Electricity, not oil, defines the fast-expanding center of the energy economy. About 60% percent of U.S. gross domestic product (GDP) now comes from industries and services that run on electricity.'
[from, Peter Huber and Mark Mills wrote one of the best-ever books on energy technologies: The Bottomless Well: The Twilight of Fuel, the Virtue of Waste, and Why We Will Never Run Out of Energy].

For the chattering Marxist and Eco-cult member, nuclear power would be a cleaner and more scaleable solution to power electricity plants and grids than clean burning coal or oil stations. We need more electricity and grid power to grow our economy and it is not an exagerration to state that our infrastructure needs a massive rebuild to accomodate future GDP growth.

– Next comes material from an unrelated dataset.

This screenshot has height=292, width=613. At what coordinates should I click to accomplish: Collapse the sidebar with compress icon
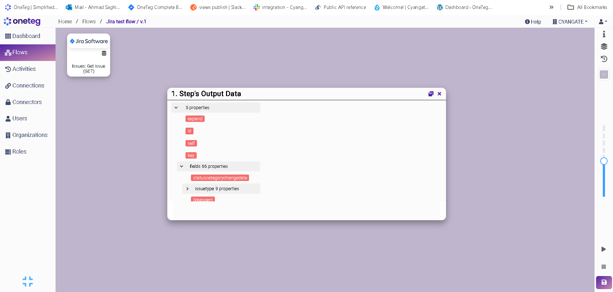pos(28,281)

In any case oil prices will likely remain above $65 per barrel for some time – possibly years. The reasons are obvious, and the solutions to this conundrum even more so. Even though supply at about 88 million barrels per day is sufficient to meet current demand that relationship is endangered by geo-political conflict in the Middle East and beyond. OPEC is always a threat. And then there is the continuing growth of China and India. China’s oil imports are rising by 30-40 % per annum yet it continues to face energy shortages in industrial, manufacturing, and consumer sectors. Much the same is occurring in India.

The real culprits – the Eco-Fascist club:

Much of the problem with oil prices is not production or supply but rather refining. Eco-fascist and over-bearing government regulations to buy off left of centre votes have ensured a dearth of refinery capacity in North America. The U.S. Energy Department reports that refining capacity in the United States has grown by just 2.4% since 1977, while demand for gasoline has risen 27% during the same period.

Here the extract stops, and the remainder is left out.